Stadtmitte: KESSELPFEIFEN
■ Gastkolumne von Benedikt M.Mülder
Erst waren es Presseleute, die während der IWF-Tagung von Polizisten eingekesselt worden sind, Nun wurden, so Polizeipräsident Schertz, Polizisten gar von Journalisten umzingelt. Den Uniformierten möchte ich sehen, der vor einem mit Bleistift und Schreibblock bewaffneten Schreiberling Reißaus nimmt. Die Berliner Debatte über Presse und Polizei wird immer grotesker, ohne Anzeichen von Einsicht bei den Verantwortlichen. Sie verbarrikadieren sich hinter sturer Dummheit – meterhoch türmt sich die Festung. Es sieht im Moment so aus, als wollten die Journalisten der Stadt dieser eine ebenso hohe entgegensetzen. Berlin ist zum Schauplatz eines Stellvertreterkrieges geworden.

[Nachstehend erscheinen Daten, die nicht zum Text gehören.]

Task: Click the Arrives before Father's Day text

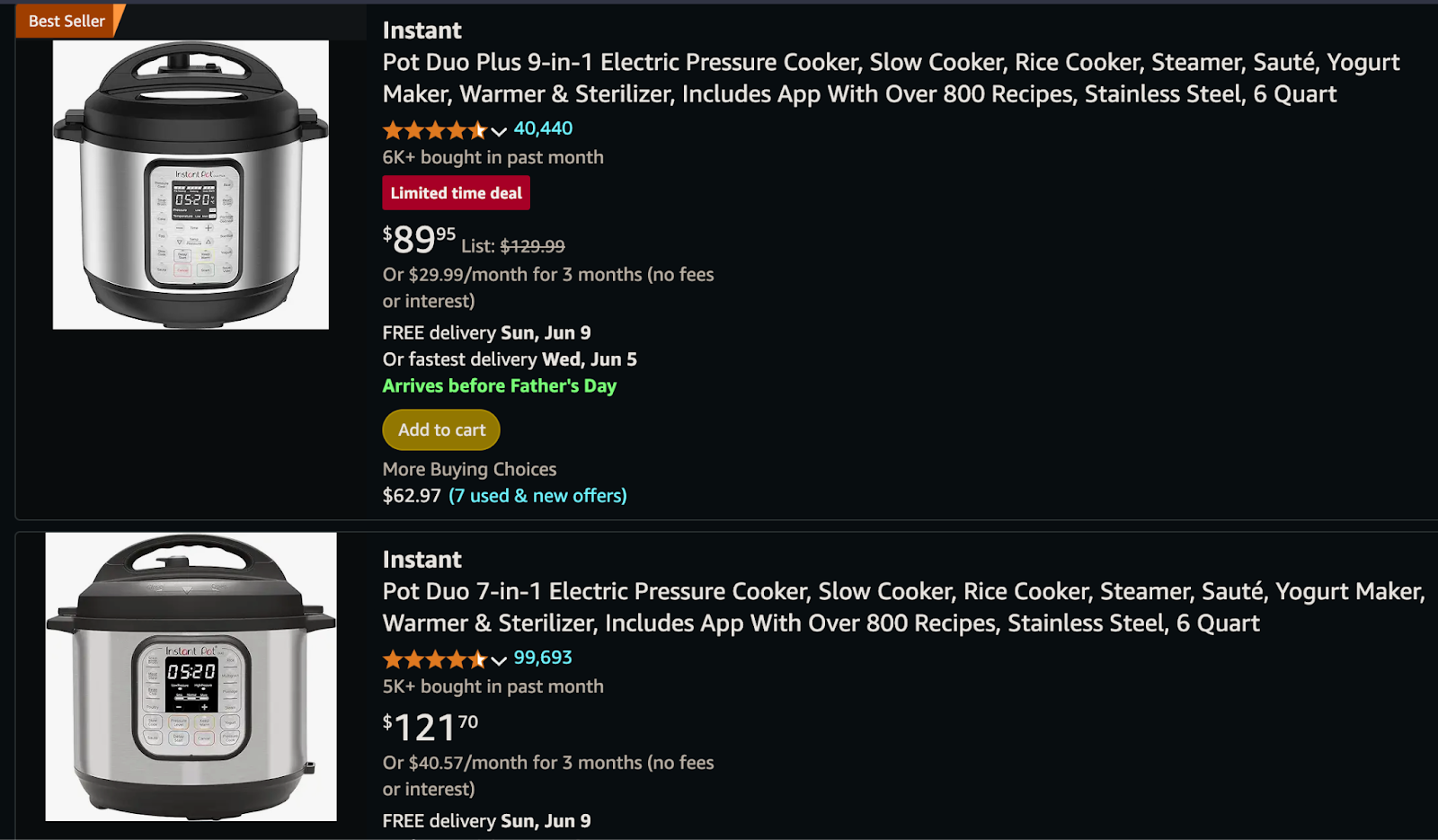Action: [499, 385]
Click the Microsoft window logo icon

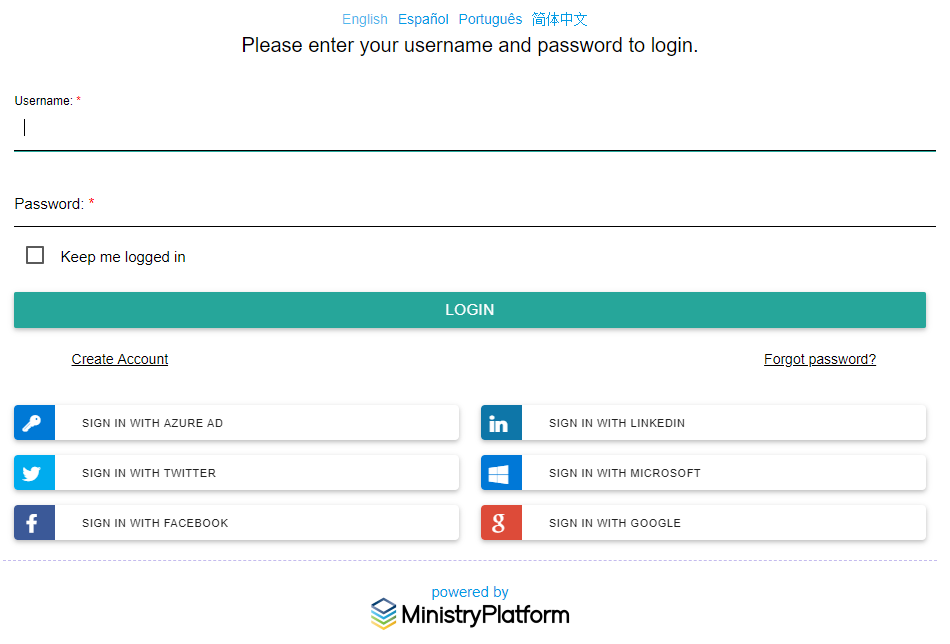pos(501,472)
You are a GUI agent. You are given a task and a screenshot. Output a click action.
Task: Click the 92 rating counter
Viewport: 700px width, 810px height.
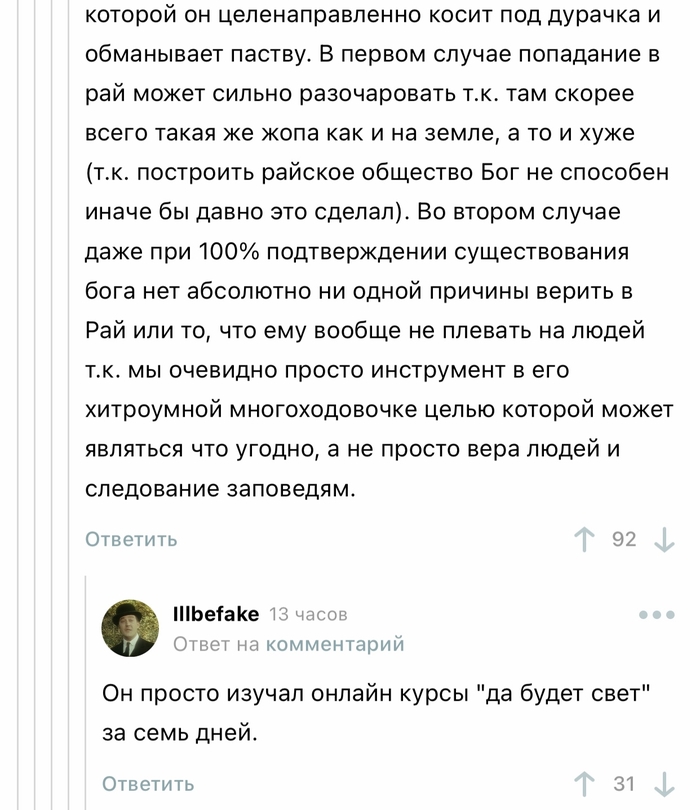[x=624, y=540]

Es fing damit an, daß Fotografen in ein Genfer Hotelzimmer eindrangen und am Tatort ihrer Neugierde (zu Recht!?) freien Lauf liefen. Dann kam Gladbeck und die tödlich endende Geiselaffäre. Journalisten wurden zu Komplizen, nicht nur der Gangster, sondern auch der Polizei, indem sie ihr die vertanen Chancen zum gezielten Todesschuß vorrechneten. Die Branche am Tatort, mittenmang. In Ramstein nicht anders. Wieder und wieder die Bilder der Katastrophe. Nicht aus der Büchse, sondern frisch auf den Tisch. Und nun Berlin. Am „Tatort“ IWF kamen Journalisten ins Gedrängel und die Pressefreiheit unter die Polizeistiefel. Soviel steht fest. Für mich steht aber auch fest, daß Berlin weitaus schlimmere Attacken auf Presseleute erlebt hat. Mir geht es nicht um die Berechtigung der Klagen darüber, sondern um ihre Verhältnismäßigkeit. Journalisten sollten ehrlich zu sich selbst sein, wenn sie ernst genommen werden wollen. Es heißt, die Pressefreiheit sei bedroht worden, wo aber ist ein Organ gehindert worden, Übergriffe beim Namen zu nennen? Erst Vergleiche mit Chile, Südafrika oder der DDR rechtfertigen. Kewenig's „Tatort“ ist nur ein fiktiver und ein törichter dazu. Jeder Journalist würde sich hoffentlich einen Scheißdreck um die Pressefreiheit, die Story kümmern, wenn er einen Überfall, eine Vergewaltigung, einen Mord verhindern könnte. Oder nicht? Außerdem, wer im Gedränge steht und geht, das ist die Pflicht eines jeden Reporters, das ist auch sein Risiko, wird bedrängt. Warum die Aufregung? Man muß sich nicht unbedingt einer blindwütig losrennenden Polizeimeute entgegenstellen. Alte Hasen wissen seit Jahren, wie man auf der Straße einen journalistischen Haken schlägt. Schließlich, Journalisten brauchen gar keine angeblich kalten, nüchternen und objektiven Beobachter zu sein. Sie sollten nur nicht nach dem Motto vorgehen: Die andern die Prügel, wir die Bilder. Es ist keine Schande, wenn Journalisten darauf bauen, mit Presseausweis, Fotoapparat oder Kamera bei Festnahme und Einsätzen Schlimmeres verhindern zu können. Solange Kewenig von der „Stimmung in seiner Truppe begeistert“ ist, nehme ich den Vorwurf der Behinderung gerne in Kauf. Die Heuchelei mancher Kollegen allerdings finde ich widerlich.
Wir Journalisten müssen die „Übergriffe“ in unserem eigenen Laden diskutieren, denn sonst geraten wir schnell dorthin, wohin uns die Nachrichtensperrer hinhaben wollen, ins moralische und publizistische Abseits. Kewenig taugt mit seinem Hang zu Schusseligkeiten gut als Watschenmann, aber nicht, um das lädierte Selbstbewußtsein der Branche an der falschen Front zu begradigen.
Benedikt M. Mülder,ehemaliger taz-Redakteur, arbeitet jetzt als freier Journalist.